We also analysed the influence of the process parameters (pressure, Ar/C2H2 flow ratio and cooling rate) on the defect density and number of graphene layers. We noticed that both lowering the C2H2 flow rates and increasing the overall pressure (up to 12 mTorr) leads to a decrease of the D peak. We also observed that no graphene grows when the overall pressure raises above a given threshold (around 20 mTorr). A more detailed study of the influence of growth conditions on the characteristics of the graphene layers grown in our system can be found in [19].

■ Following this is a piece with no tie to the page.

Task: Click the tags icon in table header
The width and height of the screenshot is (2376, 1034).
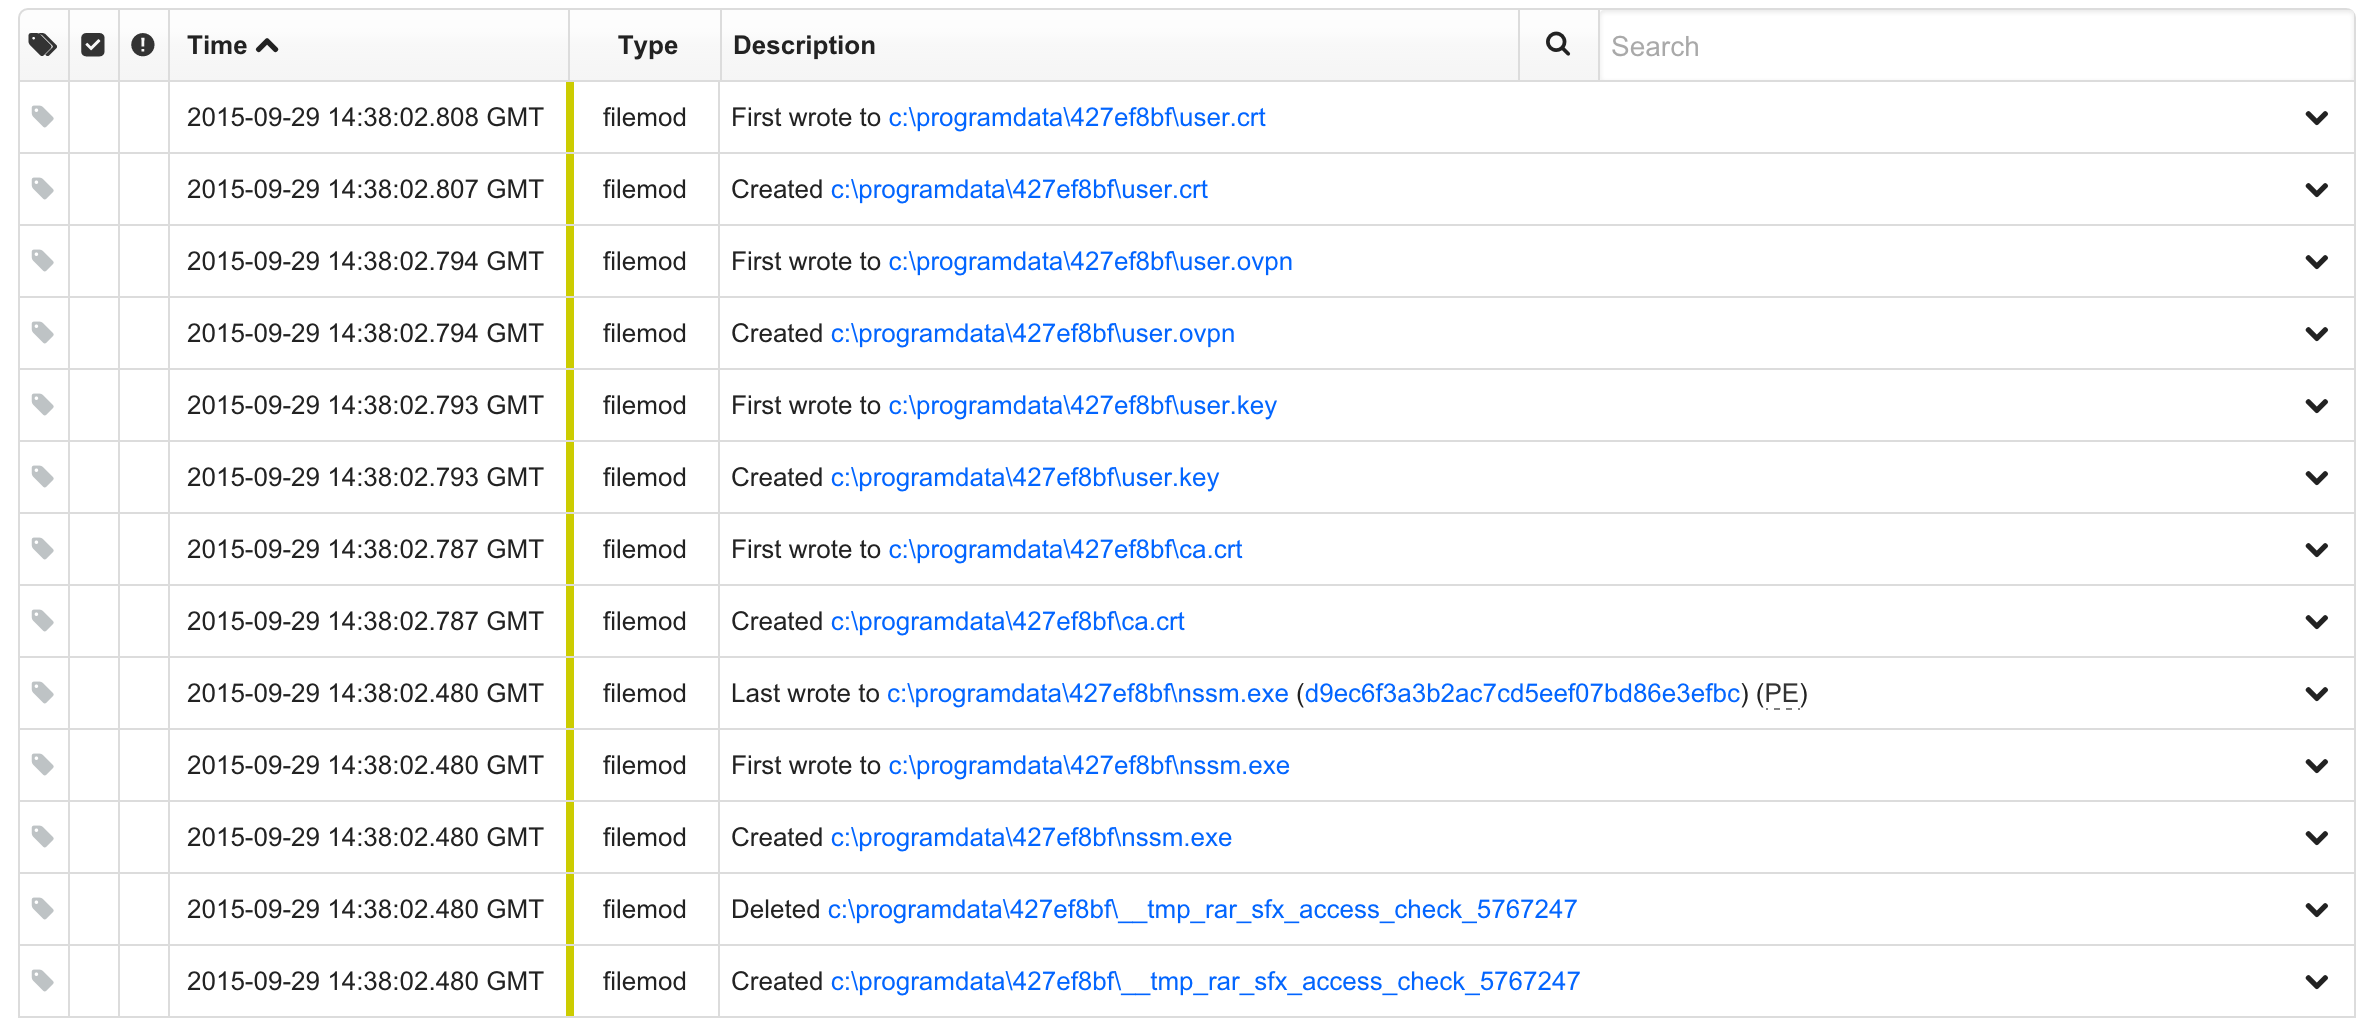Action: (x=42, y=45)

To check whether the performance of the SMRs was affected by the integration of graphene, we measured the electrical impedance spectra of the SMRs before and after the entire graphene integration process in the same device. The frequency response of a typical device, shown in Figure 3, suggests that the integration of graphene does not significantly degrade the performance of the SMRs; the resonant frequency is reduced by only 25 MHz while the coupling factor and quality factor of the resonators remain almost constant, with typical values of, respectively, 3% and 150 [20]. It is worth noting that the modulus of the impedance displays a minimum at around 3000 MHz due to the LC resonance that arises from the static capacitance of the resonator and the series inductance associated to the extension of the top electrode. To accurately track the resonant frequency during detection, these parasites can be removed by software. However, in practical oscillators this inductance should be removed (or minimized) by a careful design of the resonator and the fluidic system.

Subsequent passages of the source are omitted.